*Documento de origem*.
************
O PDT deverá oficializar na próxima segunda-feira (20) o apoio à candidatura do presidente Luiz Inácio Lula da Silva à reeleição. A decisão será anunciada durante a convenção nacional do partido, marcada para ocorrer em Brasília.
A informação foi confirmada pelo presidente nacional da legenda, Carlos Lupi. A participação de Lula no encontro é aguardada pelos dirigentes pedetistas, embora ainda não tenha sido oficialmente confirmada. (UOL Notícias)
O posicionamento representa uma mudança na estratégia nacional do PDT, que lançou Ciro Gomes à Presidência da República nas eleições de 2018 e 2022. Nas duas disputas, o partido apresentou candidatura própria e buscou ocupar um espaço político independente do PT.
Segundo Lupi, o apoio ao atual presidente está relacionado à coerência programática da legenda e à proximidade entre algumas das principais bandeiras defendidas pelo PDT e as políticas adotadas pelo governo federal.
************
*Extratos de dados*.
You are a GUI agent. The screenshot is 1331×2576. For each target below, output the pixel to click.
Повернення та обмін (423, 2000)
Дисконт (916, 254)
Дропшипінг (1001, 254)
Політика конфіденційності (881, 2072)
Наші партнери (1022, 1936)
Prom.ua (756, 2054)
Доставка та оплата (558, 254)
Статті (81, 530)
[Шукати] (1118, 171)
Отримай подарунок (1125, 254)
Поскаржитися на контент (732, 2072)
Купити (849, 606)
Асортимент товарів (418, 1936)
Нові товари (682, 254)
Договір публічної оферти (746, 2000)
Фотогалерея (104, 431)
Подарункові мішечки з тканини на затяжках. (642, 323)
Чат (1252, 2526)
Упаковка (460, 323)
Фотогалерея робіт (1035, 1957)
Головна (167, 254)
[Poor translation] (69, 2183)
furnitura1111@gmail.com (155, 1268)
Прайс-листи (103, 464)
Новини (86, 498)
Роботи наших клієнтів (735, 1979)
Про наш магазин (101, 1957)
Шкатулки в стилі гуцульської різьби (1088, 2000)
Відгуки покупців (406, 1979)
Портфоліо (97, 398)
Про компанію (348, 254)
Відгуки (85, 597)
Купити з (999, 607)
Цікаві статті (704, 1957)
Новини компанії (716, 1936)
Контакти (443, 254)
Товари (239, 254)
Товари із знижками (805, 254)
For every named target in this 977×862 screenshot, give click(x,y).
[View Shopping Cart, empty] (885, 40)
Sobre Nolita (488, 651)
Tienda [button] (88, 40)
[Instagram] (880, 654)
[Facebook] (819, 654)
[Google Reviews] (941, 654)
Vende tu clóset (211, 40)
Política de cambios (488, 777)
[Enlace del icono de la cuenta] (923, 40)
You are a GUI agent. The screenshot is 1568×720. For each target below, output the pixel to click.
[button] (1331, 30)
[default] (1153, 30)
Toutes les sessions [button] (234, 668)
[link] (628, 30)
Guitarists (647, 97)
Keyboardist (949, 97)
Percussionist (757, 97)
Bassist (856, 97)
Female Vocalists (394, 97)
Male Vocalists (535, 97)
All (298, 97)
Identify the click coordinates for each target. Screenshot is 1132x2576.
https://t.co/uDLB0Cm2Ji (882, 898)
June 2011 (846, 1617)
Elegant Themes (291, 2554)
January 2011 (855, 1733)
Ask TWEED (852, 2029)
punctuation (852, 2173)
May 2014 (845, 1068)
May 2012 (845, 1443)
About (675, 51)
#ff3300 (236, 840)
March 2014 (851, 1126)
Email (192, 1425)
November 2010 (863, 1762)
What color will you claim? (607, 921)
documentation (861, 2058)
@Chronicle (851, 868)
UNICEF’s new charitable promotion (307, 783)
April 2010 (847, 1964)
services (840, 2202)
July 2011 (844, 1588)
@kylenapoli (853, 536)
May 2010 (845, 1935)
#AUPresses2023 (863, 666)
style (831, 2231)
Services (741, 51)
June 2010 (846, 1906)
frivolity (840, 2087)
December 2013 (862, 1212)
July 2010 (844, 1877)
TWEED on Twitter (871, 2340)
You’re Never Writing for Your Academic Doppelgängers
************
*Tarefas propostas*.
1. No texto sobre o apoio do PDT a Lula, reescreva em forma de lista o parágrafo que começa com "O posicionamento representa", mantendo os fatos principais.
2. Segundo o texto sobre o apoio do PDT a Lula, em que cidade será realizada a convenção nacional do partido?
3. Dê seguimento ao texto sobre o apoio do PDT a Lula a partir da última frase apresentada.

*Respostas das tarefas*.
1.
- O apoio a Lula muda a estratégia nacional do PDT.
- O partido lançou Ciro Gomes à Presidência em 2018 e 2022.
- Nessas duas eleições, teve candidatura própria e buscou um espaço político independente do PT.

2. Em Brasília.

3.
Carlos Lupi integrou a atual administração como ministro da Previdência Social. Ele deixou o cargo em maio de 2025, após a repercussão de investigações envolvendo suspeitas de irregularidades em descontos realizados sobre benefícios do Instituto Nacional do Seguro Social.
Apesar de sua saída do governo, Lupi continuou à frente do PDT e participou das articulações para definir a posição da sigla na eleição presidencial de 2026.
A aproximação com Lula também ocorre em um momento de reorganização interna do partido. Desde o desempenho de Ciro Gomes na eleição de 2022, o PDT enfrenta discussões sobre sua estratégia nacional, sua relação com o campo progressista e o futuro das candidaturas presidenciais próprias.
A decisão deverá ser submetida aos integrantes da convenção nacional. Com a aprovação, o PDT passará a integrar formalmente o grupo de partidos aliados à campanha de reeleição de Lula.
O movimento também sinaliza um novo capítulo na relação entre pedetistas e petistas, historicamente marcada por alianças em algumas eleições e por disputas diretas em outras. A direção do PDT avalia que, no atual cenário político, o apoio ao presidente representa a alternativa mais próxima das posições trabalhistas defendidas pela legenda.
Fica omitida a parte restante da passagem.